Generating Fake Email Addresses
Episode #4 hosted by Josh Branchaud
In this episode, we will see how we can quickly generate a bunch of fake emails with nothing more than a fancy Postgres statement.
Postgres Version 9.5
Sometimes you just need a bunch of fake data. Perhaps you want to compare the relative performance of various queries or maybe you need a big table to try out that new Postgres feature.
In this episode, we will see how we can quickly generate a bunch of fake emails with nothing more than a fancy Postgres statement.
We will work with a users
table that has an email address field.
create table users (
id serial primary key,
email varchar not null unique
);
If we just need 2 or 3 records, then writing a couple insert statements should suffice. However, what if we need a lot of records, like 10,000 records?

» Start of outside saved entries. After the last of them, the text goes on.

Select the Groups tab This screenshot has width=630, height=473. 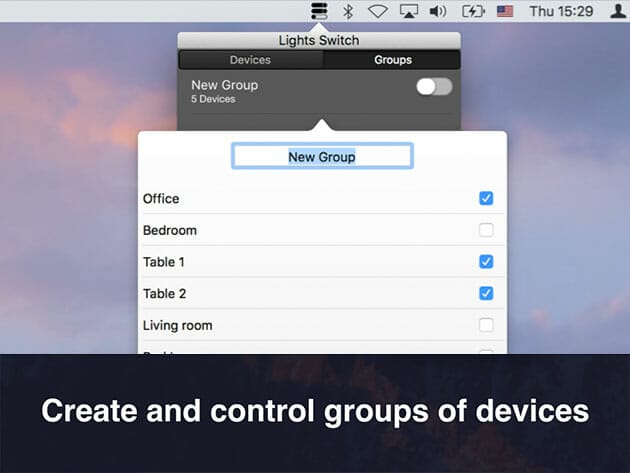point(392,60)

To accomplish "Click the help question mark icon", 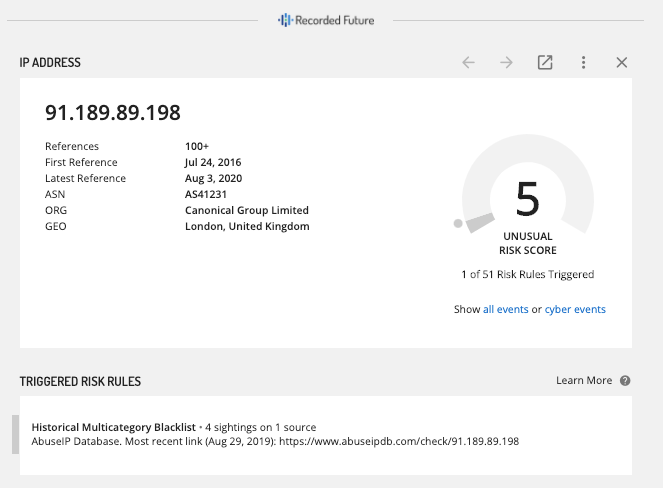I will (625, 381).
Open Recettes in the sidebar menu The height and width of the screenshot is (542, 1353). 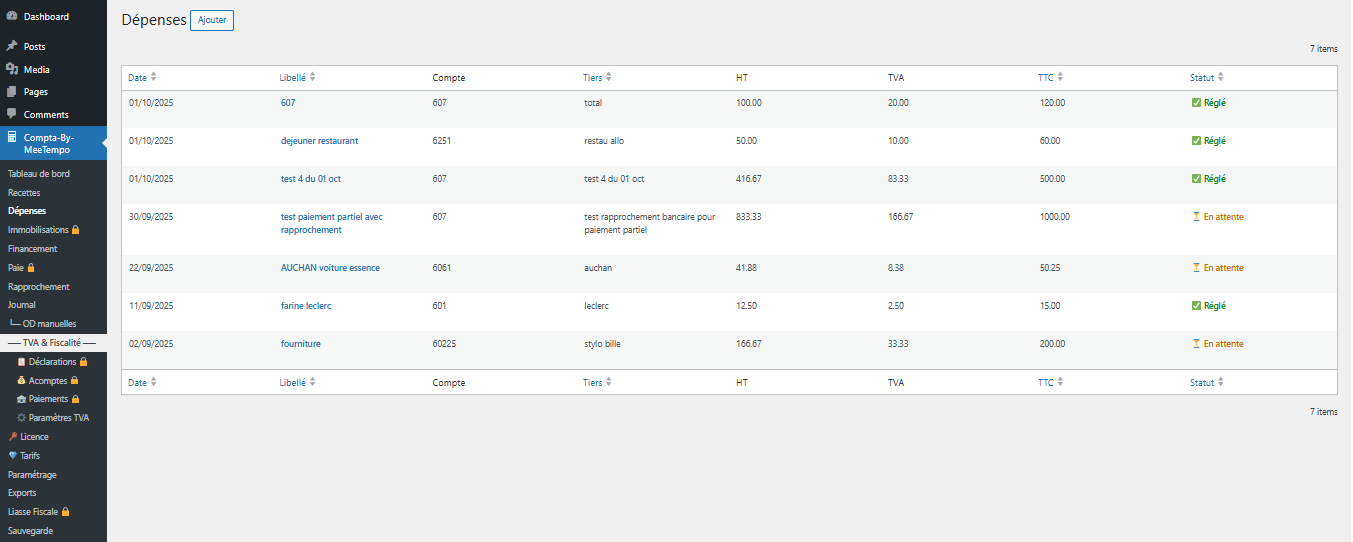click(24, 192)
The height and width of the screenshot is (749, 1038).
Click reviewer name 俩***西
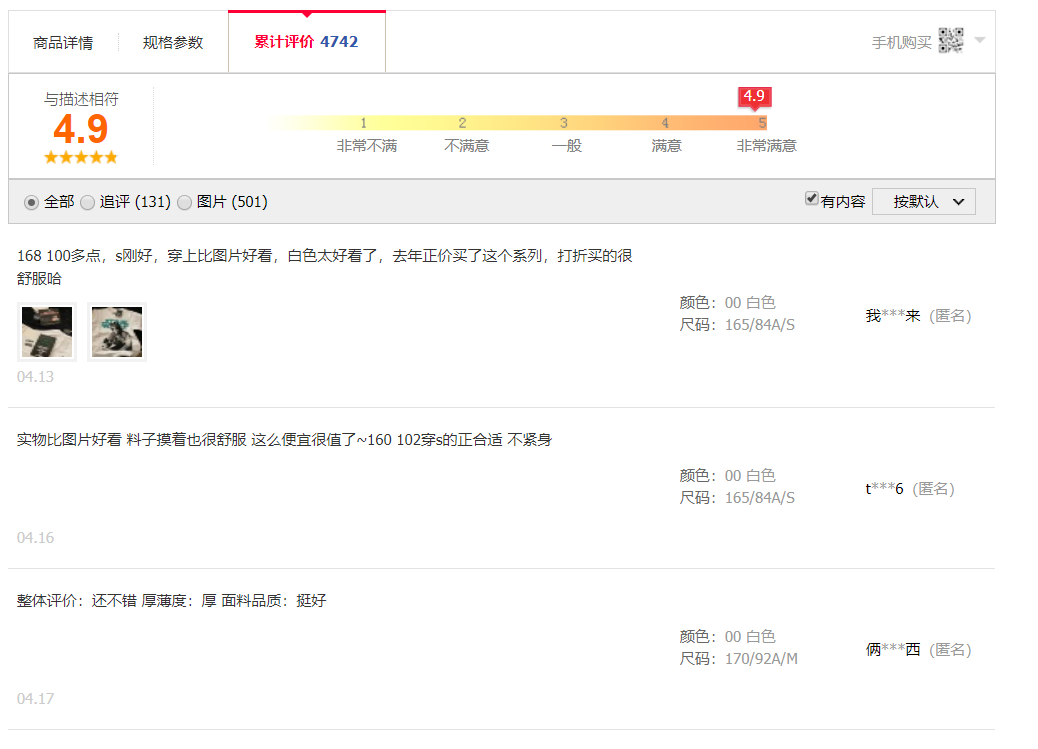[893, 650]
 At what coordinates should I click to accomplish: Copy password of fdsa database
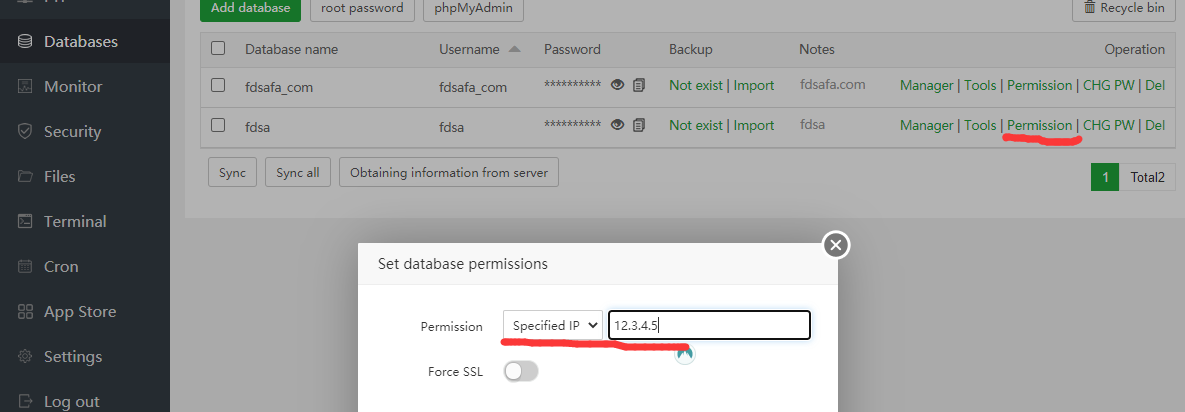pyautogui.click(x=639, y=125)

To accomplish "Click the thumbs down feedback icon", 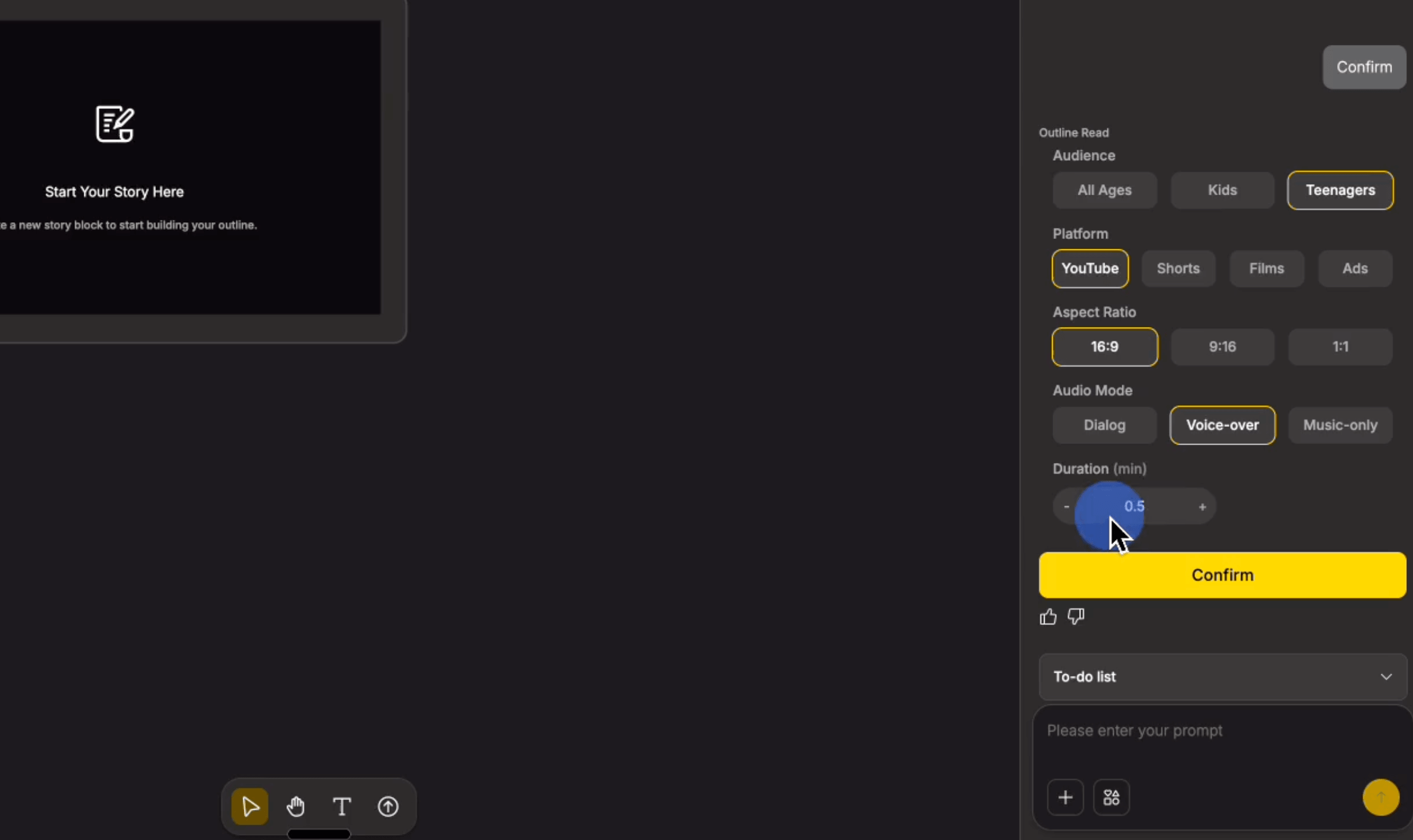I will [1076, 616].
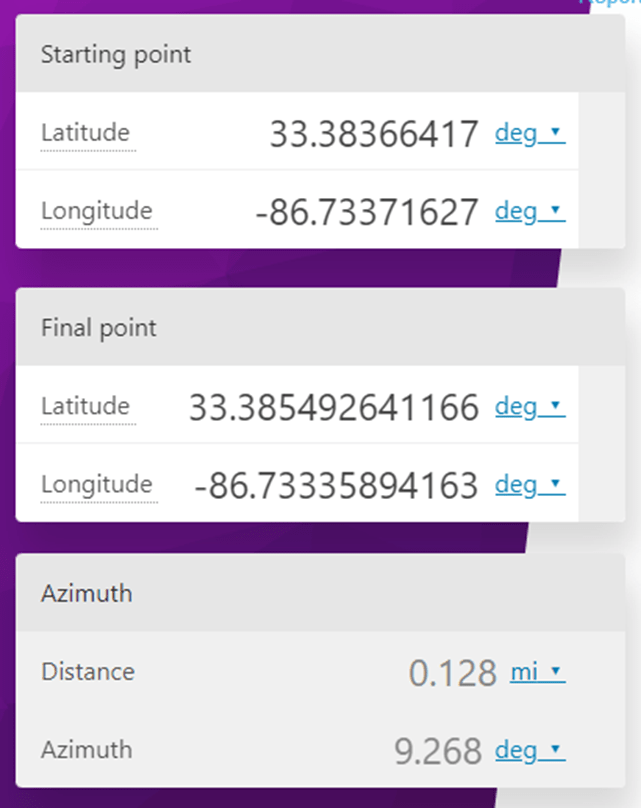Click the final Longitude value -86.73335894163
641x808 pixels.
pos(337,485)
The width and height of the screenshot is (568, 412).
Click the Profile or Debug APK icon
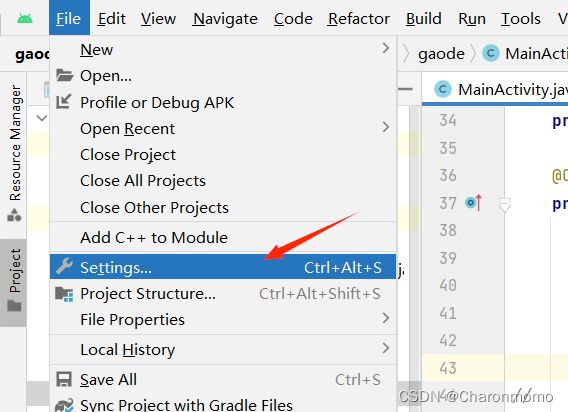point(64,102)
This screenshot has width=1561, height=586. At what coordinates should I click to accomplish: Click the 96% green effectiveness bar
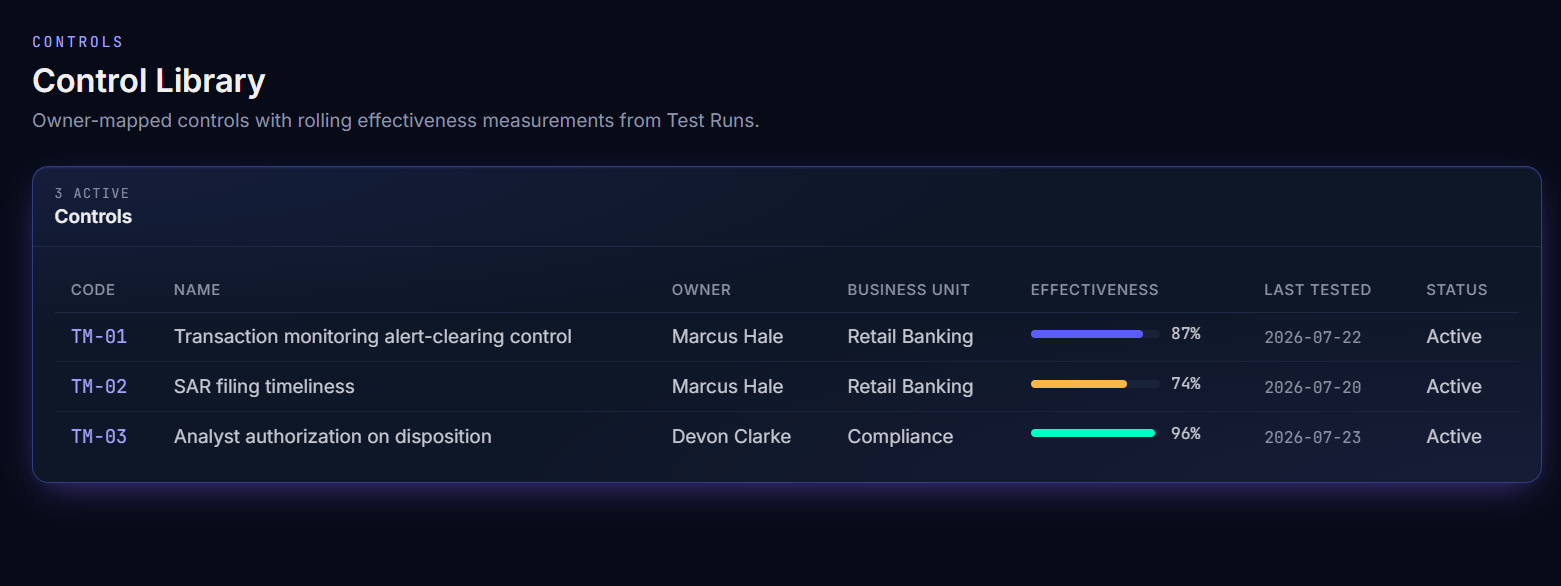[1095, 434]
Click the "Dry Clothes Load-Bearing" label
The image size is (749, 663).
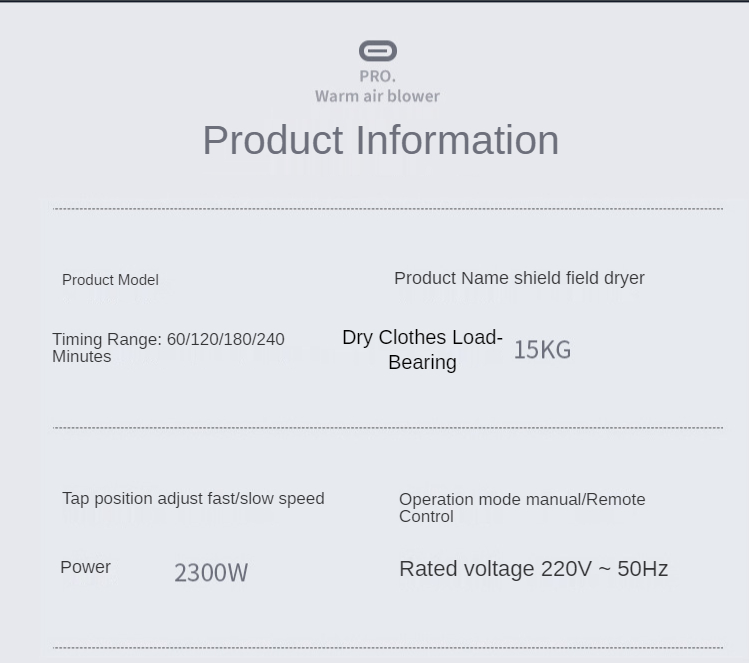tap(422, 350)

To start, we need 10,000 of something. The generate_series()
function will help us with that.
select generate_series(1,10000);
That gives us 10,000 integers. Now we need a way to turn those integers into emails. We can do that with some string concatenation.
select 'person' || num || '@example.com'
from generate_series(1,10000) as num;
Great. We have 10,000 unique, fake emails. The next step is to insert them into our users
table. For this we can use an insert
statement with a select
clause.
insert into users (email)
select 'person' || num || '@example.com'
from generate_series(1,10000) as num;
We can run the table
command to see that everything was inserted as expected.
table users;
We can even take this all a bit further by adding some variation. How about some random email host names? We can do this with a little more string concatenation and a case statement nested in a subquery.
select
'person' || num || '@' ||
(case (random() * 2)::integer
when 0 then 'gmail'
when 1 then 'hotmail'
when 2 then 'yahoo'
end) || '.com'
from generate_series(1,10000) as num;
As each row from the generate_series
is processed, we will get a new random number from 0 to 2. The case statement then produces one of the three host names based on that random number. This of course gets concatenated into the rest of the email string.
I leave the task of actually inserting these fancier emails into our table as an exercise for the viewer.
That's it for this episode. Thanks for watching.